Handling footnotes might be particularly tricky because pointers outside the normal flow have to be done.
Artifacts (footnote rules, cut marks etc.) need to be marked as such.

Implementation Levels

There's no hard line what it means to support tagged PDF. The PDF/A-1 specification says: "Writers of conforming files should attempt to capture a document's logical structure hierarchy to the finest granularity possible, ..." That means preserving tables, lists, links etc.

Leaving PDF/A-1a support aside, this could be reduced to just preserving the text as such and the natural reading order. But that would technically not be "Tagged PDF" anymore. That's just the "9.6 Logical Structure" feature in PDF 1.4. It could probably be implemented without major changes in the area tree.

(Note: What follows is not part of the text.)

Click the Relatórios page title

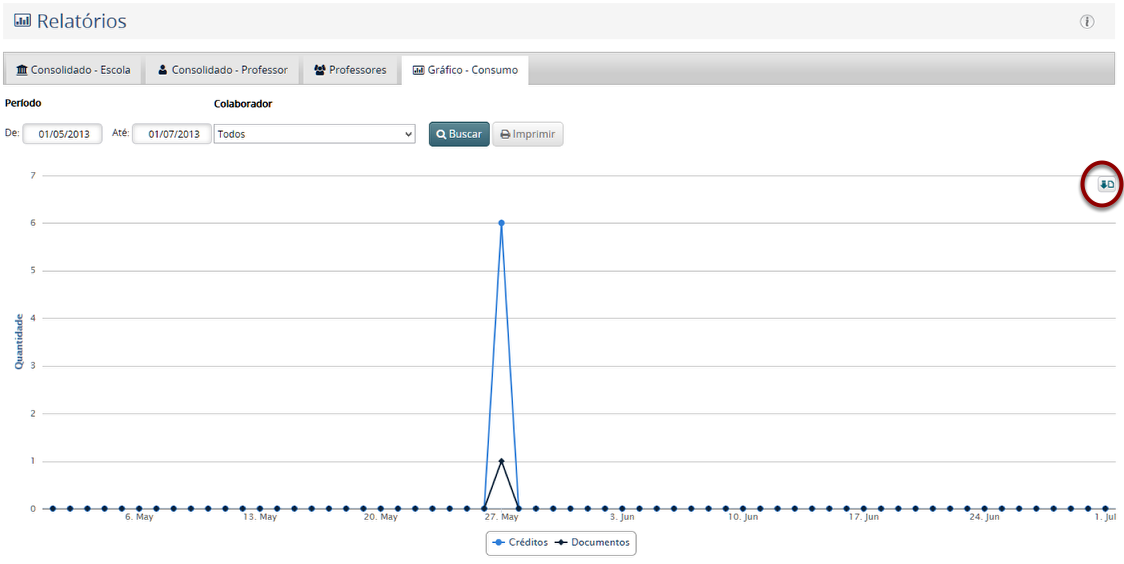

The structures of tagged PDF are extensible, meaning that it is possible to map a large quantity of information from XSL-FO. A 100% round-trip is probably not realistic, though. But from this it is possible to split two additional implementation levels. Either only some reasonable set of information is mapped or otherwise the largest possible set is implemented (trying to capture most of XSL-FO's capabilities). It can be worthwhile to look at the "standard attribute owners" that Adobe defined. They define a vocabulary of attributes to map certain feature sets.

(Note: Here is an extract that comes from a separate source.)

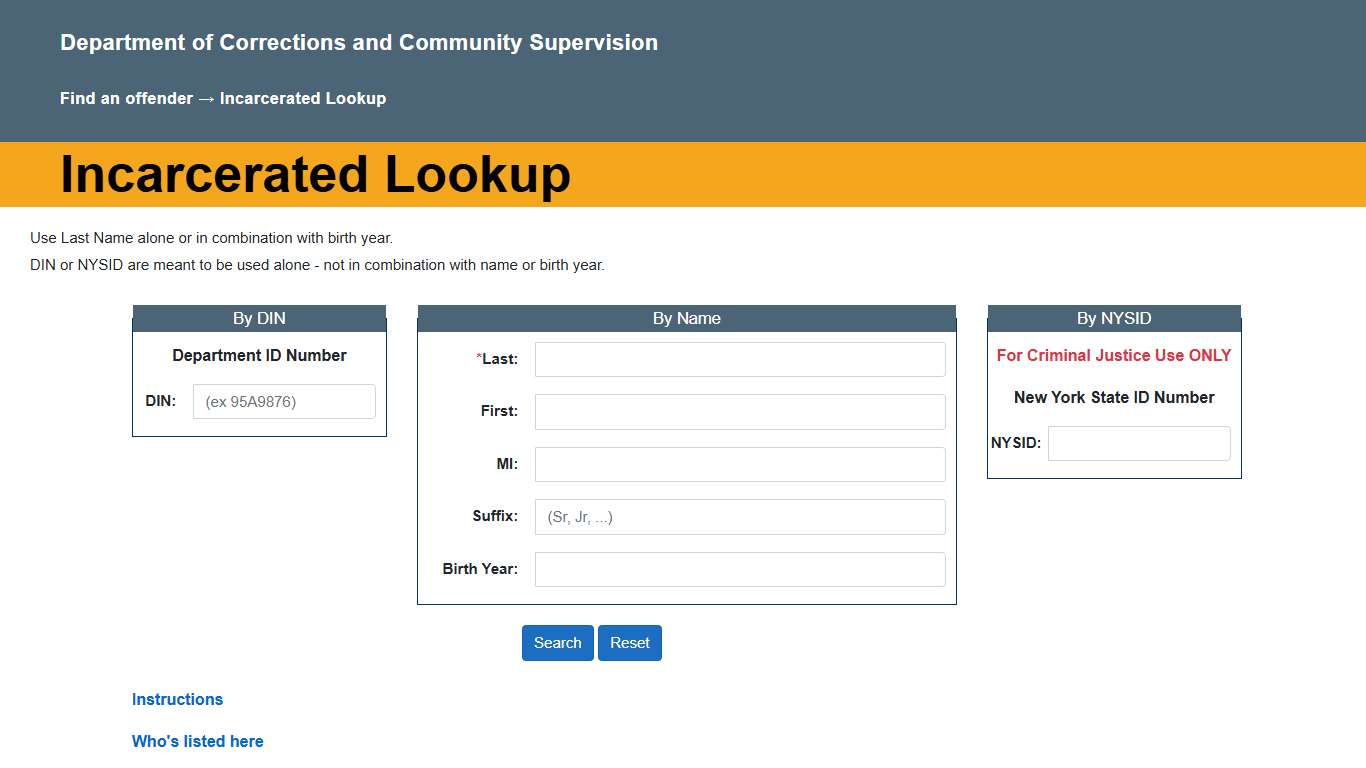Click the By NYSID panel header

So, let's try to assign identifiers to the various implementation levels:

Level 1: Minimal logical structure (only helps for copy/paste, minimal accessibility support (together with language indicators) and indexing applications, doesn't enable PDF/A-1a conformance)
Level 2: Minimal tagged PDF (enables PDF/A-1a, limited conversion fidelity)
Level 3: Extensively tagged PDF (adds enhanced conversion fidelity, limited round-trips)

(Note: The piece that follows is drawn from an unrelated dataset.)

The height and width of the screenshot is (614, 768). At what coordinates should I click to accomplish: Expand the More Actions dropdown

At this time it is unknown if Level 1 would meet the requirements established by various laws in some countries (most notably the USA).

Deciding what to implement

It is very important to know what exactly the goals are if the right approach is to be chosen (if one wants to minimize the investment). If the goal is accessibility, the whole thing goes in a somewhat different direction than when document conversions are the ultimate goal.

The first implementation was done for Accessibility - see PDF_Accessibility

Miscellaneous

An idea from an interested party has been brought up that using tagged PDF it might be possible to reconstruct the original XML file (not XSL-FO!) that the PDF was constructed from. However, it would make much more external information necessary to try to preserve the structure of the original document which can be considerably different from the XSL-FO document generated from it. This sounds rather unrealistic at this time. It is better to find a way to provide access to the original XML document for the case where access to the original data is required. Round-trips in this context are extremely difficult.

Tasks

DRAFT! BRAIN-STORMING!

Level 1:

Add inline-level language indicators.
Generate IDs for all formatting objects which don't have an ID so the contents split over various areas can be collected.
Add is-first and is-last trait on areas so the full original block can be reconstructed.
Add infrastructure in the PDF library so the structure information can be generated.
Verify that soft and hard hyphens are distinguished in the area tree and the renderers.
Add code in the renderers that can assemble the structure tree from the area tree. Note: This will only be an approximation. (This is a throw-away part when Level 2 is implemented!)

Level 2:

Everything from Level 2 except the structure tree builder/guesser.
Decide on access to FO tree in renderers or build-up of a separate customized data structure.
- From there, drill further down, keeping in mind that the intermediate format has to support all that. The FO tree could be re-serialized as an annotated XSL-FO document. Note: a redesigned intermediate format will make this task a lot different!
Add support for interpreting the "role" attribute. Possibly define an external XML with additional information.

Level 3:

Just some work supporting additional attributes. Probably done on-demand. No architectural changes expected compared to level 2.